Lorsque le graphiste et affichiste Michel Bouvet, commissaire de l'exposition Pop Music 1967-2017 à la Cité Internationale des Arts avec Blanche Alméras, était adolescent, en France nous appelions pop music ce que l'on nomme aujourd'hui le rock. Étymologiquement, pop signifie populaire, et pour un Américain, la pop music c'est plutôt les variétés. Les traductions sont souvent des trahisons, mais c'est ainsi. Ici nous étions pop.

- _Données fournies_

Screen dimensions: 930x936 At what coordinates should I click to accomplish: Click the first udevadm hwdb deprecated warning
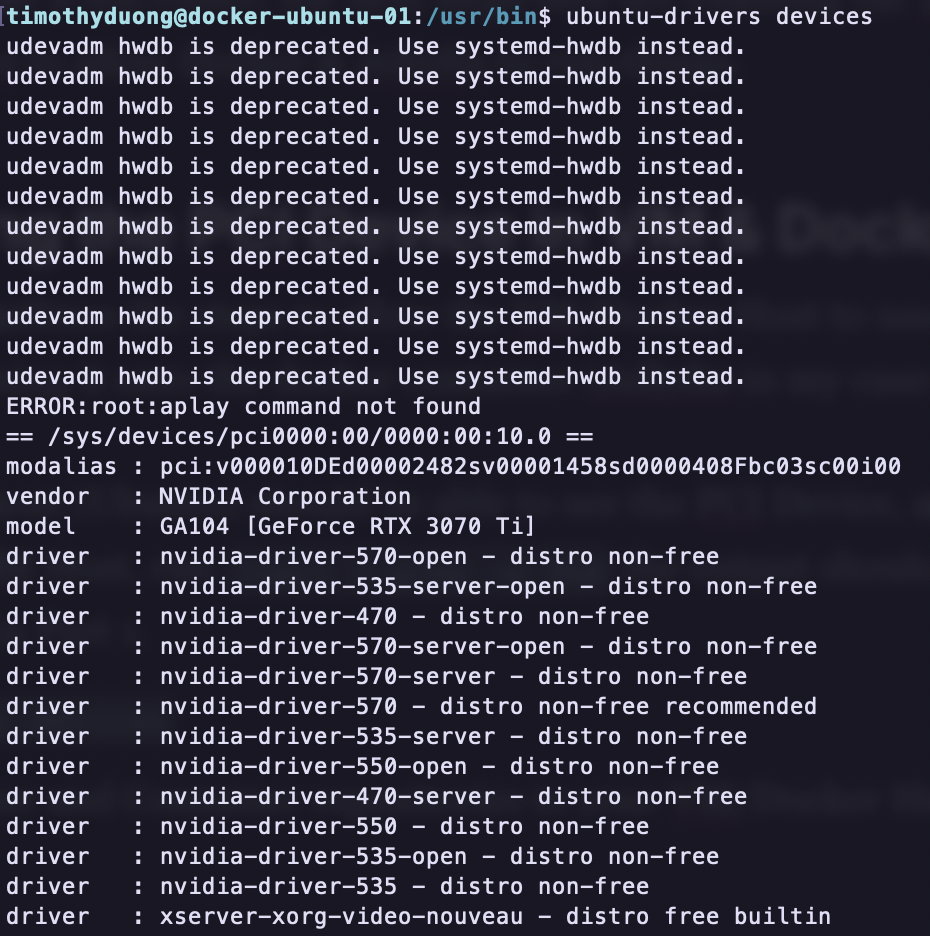coord(375,47)
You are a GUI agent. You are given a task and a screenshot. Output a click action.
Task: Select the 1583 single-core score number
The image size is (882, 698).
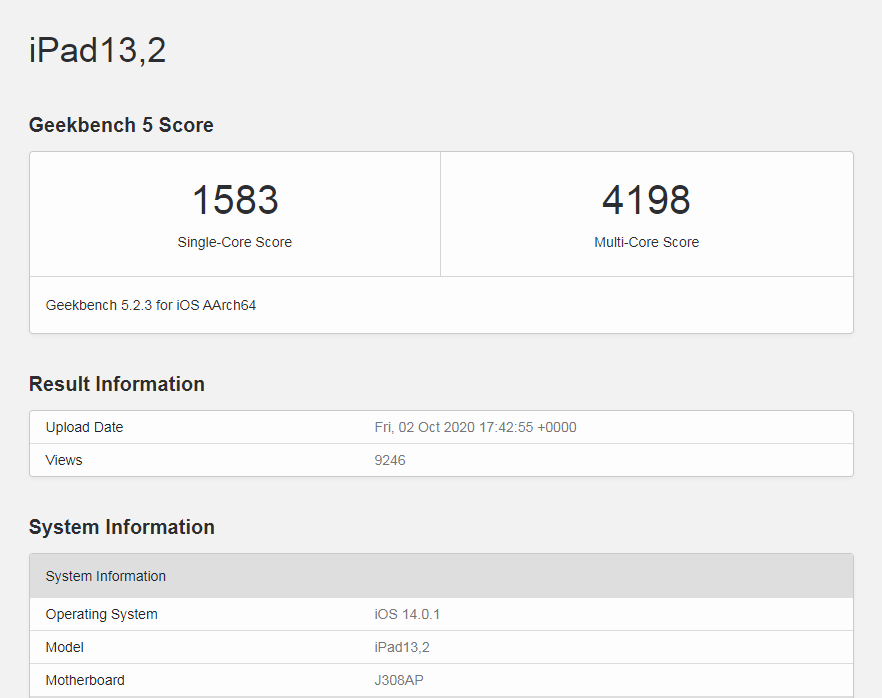(x=235, y=201)
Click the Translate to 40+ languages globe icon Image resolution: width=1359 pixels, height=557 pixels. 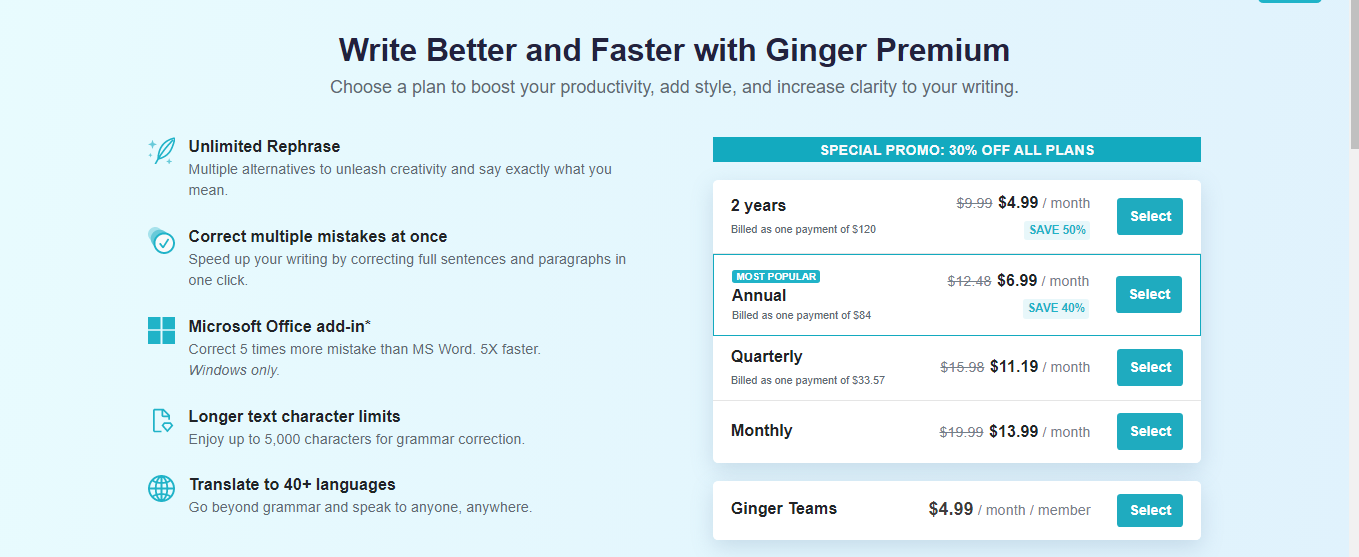161,488
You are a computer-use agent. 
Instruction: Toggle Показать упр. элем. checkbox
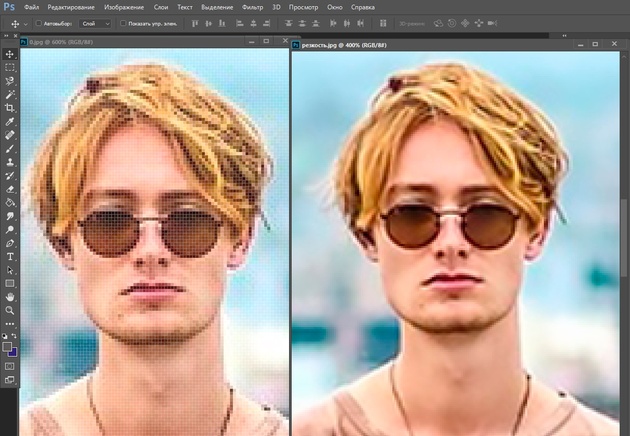click(x=123, y=23)
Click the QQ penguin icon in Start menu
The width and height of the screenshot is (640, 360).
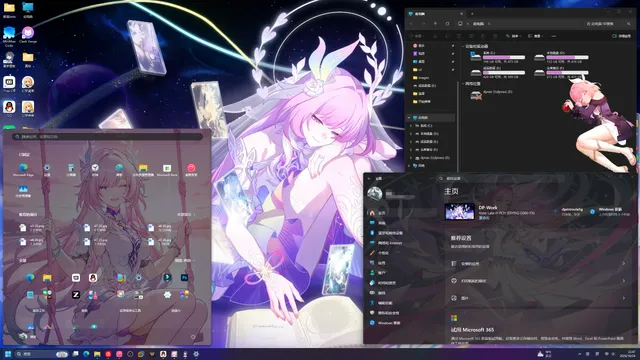(x=93, y=278)
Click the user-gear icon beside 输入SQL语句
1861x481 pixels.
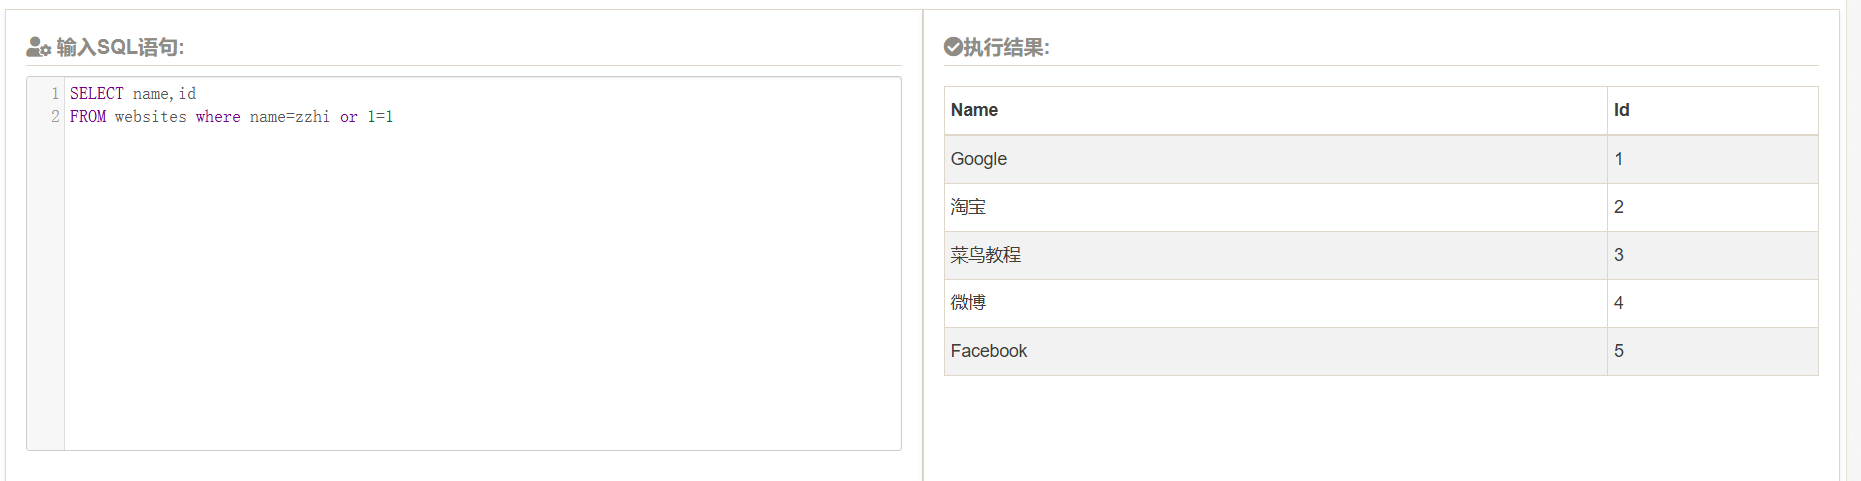pos(38,47)
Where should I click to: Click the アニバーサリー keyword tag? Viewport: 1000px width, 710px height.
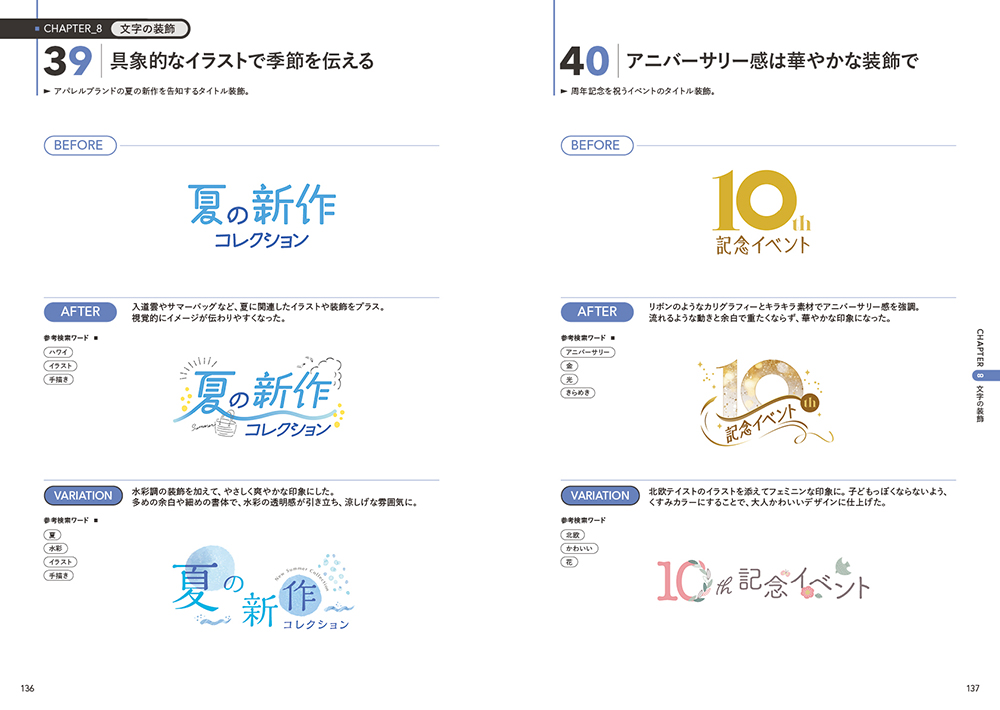[588, 352]
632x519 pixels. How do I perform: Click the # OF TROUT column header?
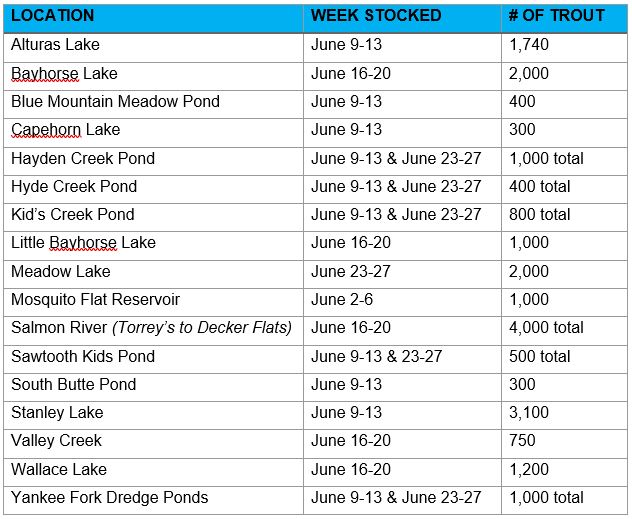[557, 16]
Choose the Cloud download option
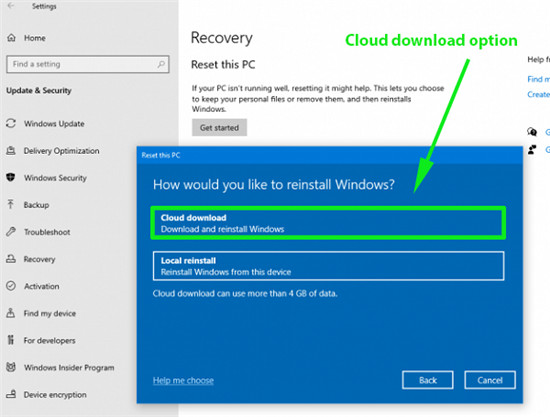The width and height of the screenshot is (550, 417). (328, 223)
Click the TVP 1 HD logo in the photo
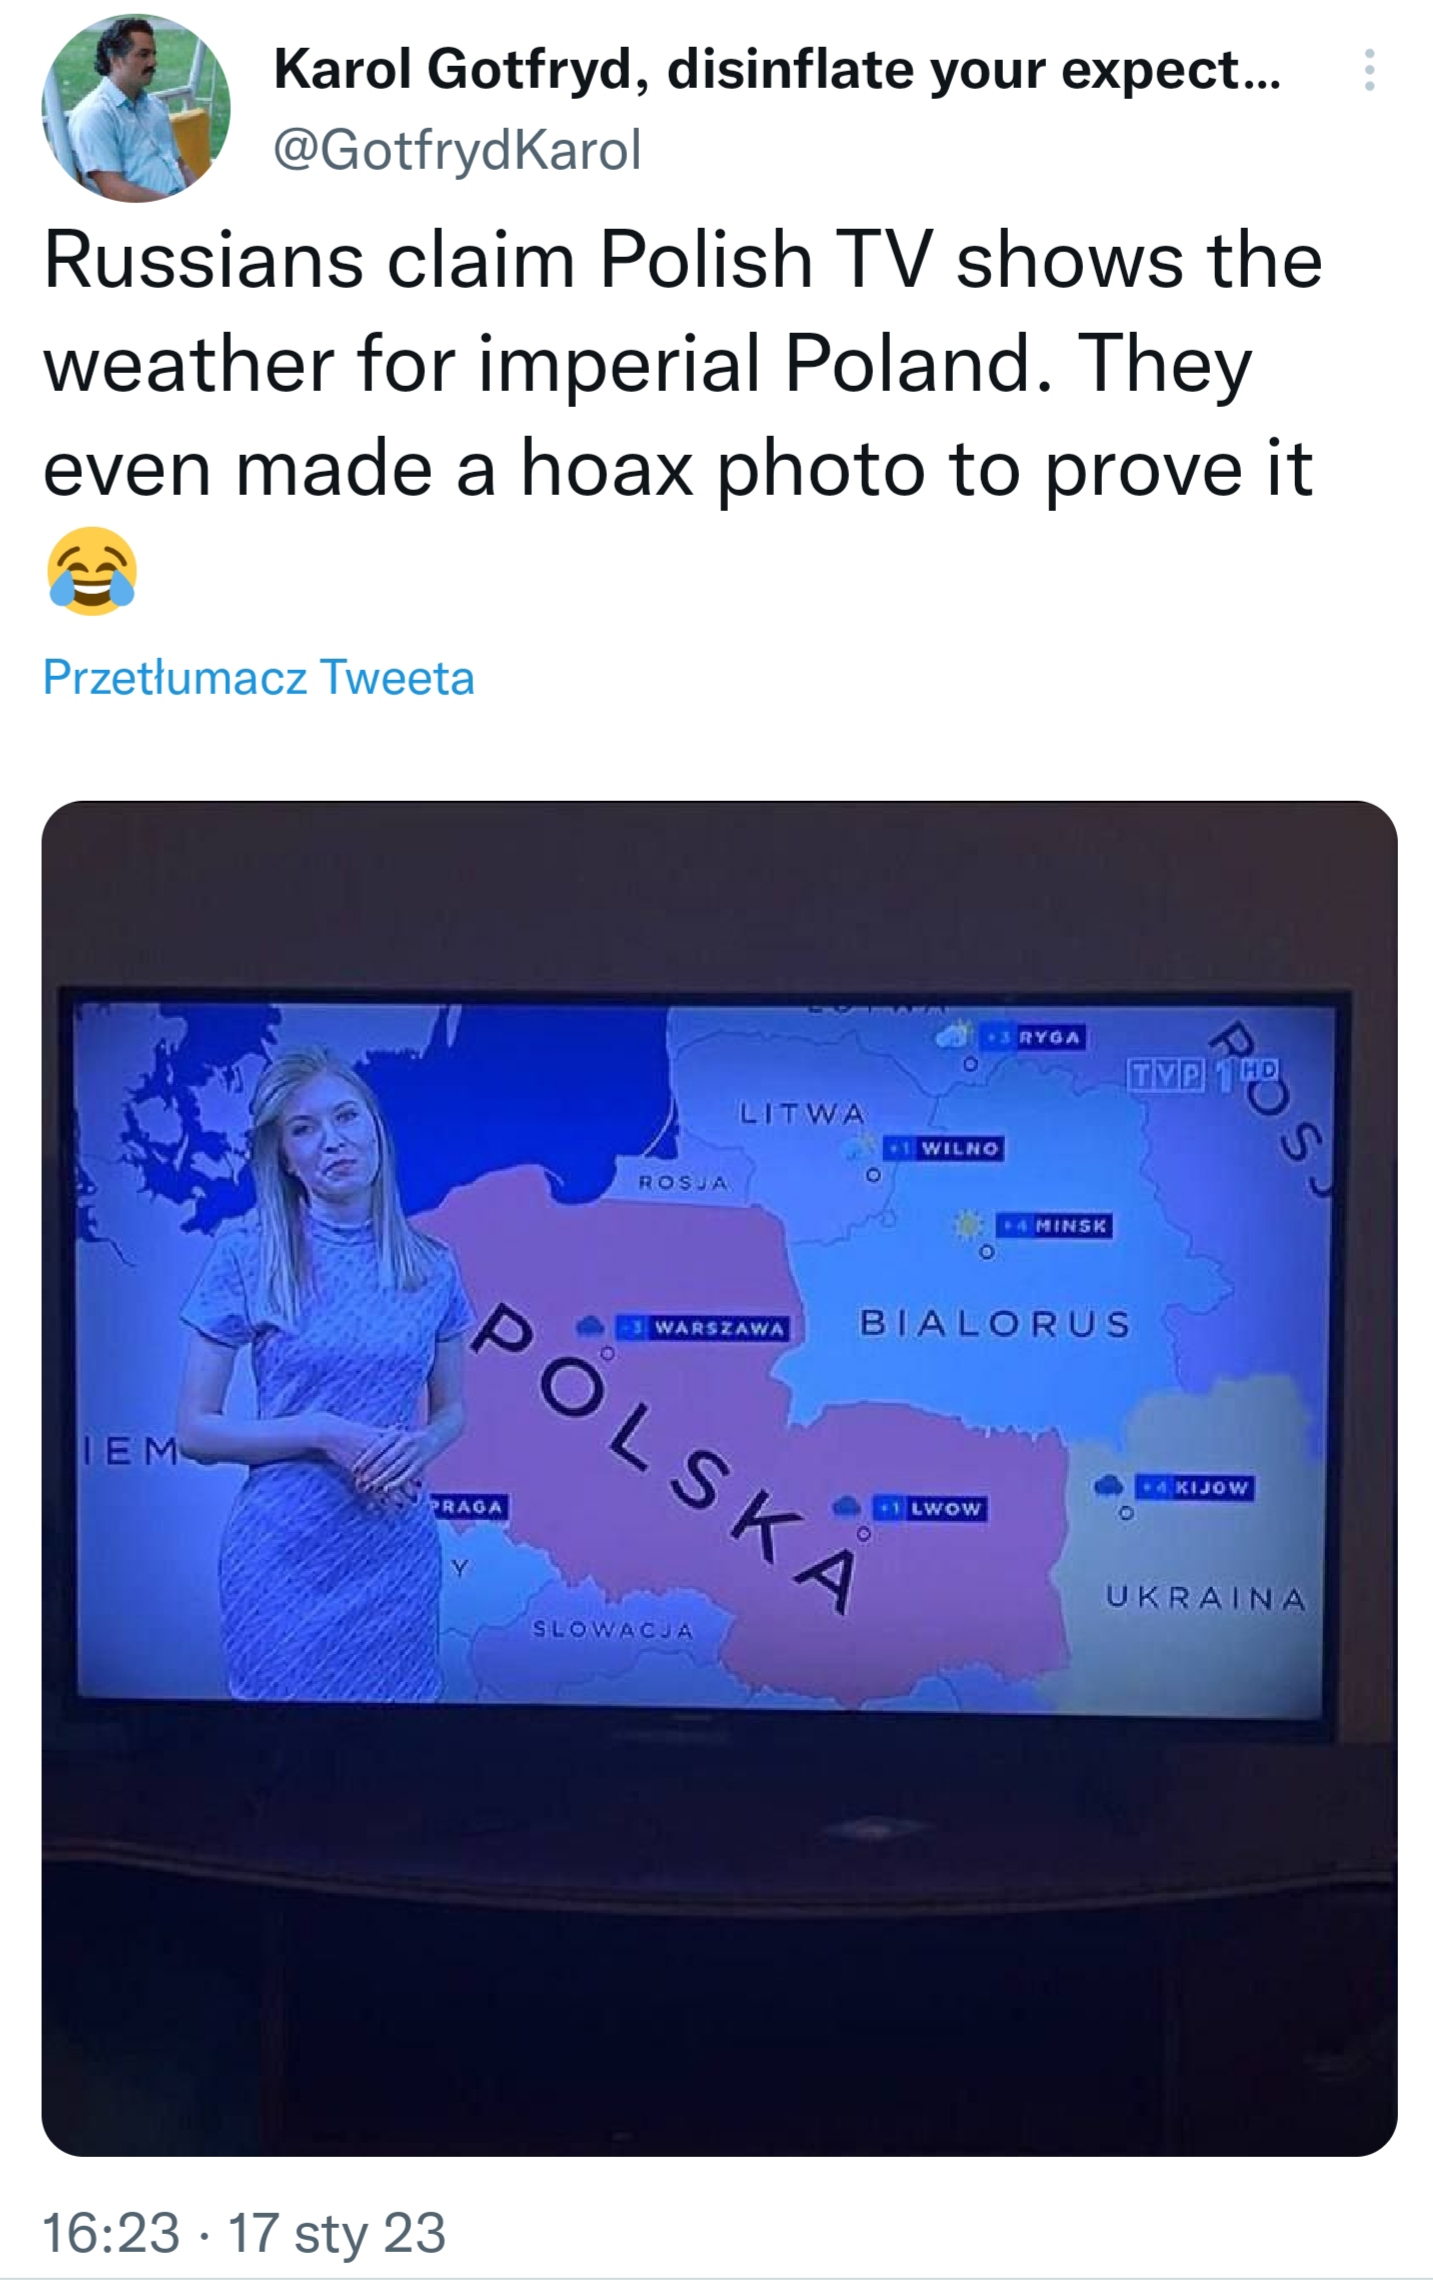Screen dimensions: 1433x2296 pyautogui.click(x=1204, y=1075)
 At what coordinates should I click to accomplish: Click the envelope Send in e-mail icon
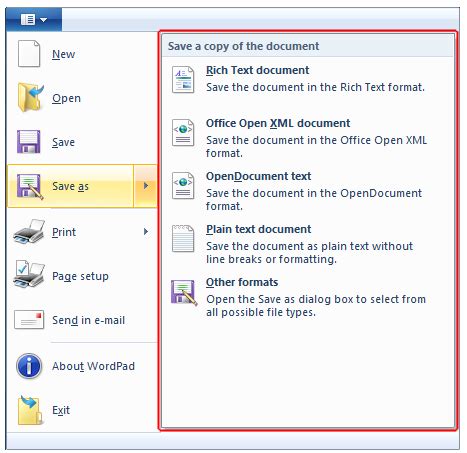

- _Série de tâches_
1) Selon le texte sur l'exposition Pop Music 1967-2017, avec qui Michel Bouvet assure-t-il le commissariat de cette exposition ?
2) Résumez en deux phrases le texte sur l'exposition Pop Music 1967-2017.
Les lignes proviennent d'une source distincte de celle du texte.

- _Résultats_
1) Avec Blanche Alméras.

2) Lorsque Michel Bouvet, graphiste, affichiste et commissaire avec Blanche Alméras de l'exposition Pop Music 1967-2017 à la Cité Internationale des Arts, était adolescent, on appelait en France pop music ce que l'on nomme aujourd'hui le rock. Le mot pop signifie étymologiquement populaire, et pour un Américain la pop music désigne plutôt les variétés.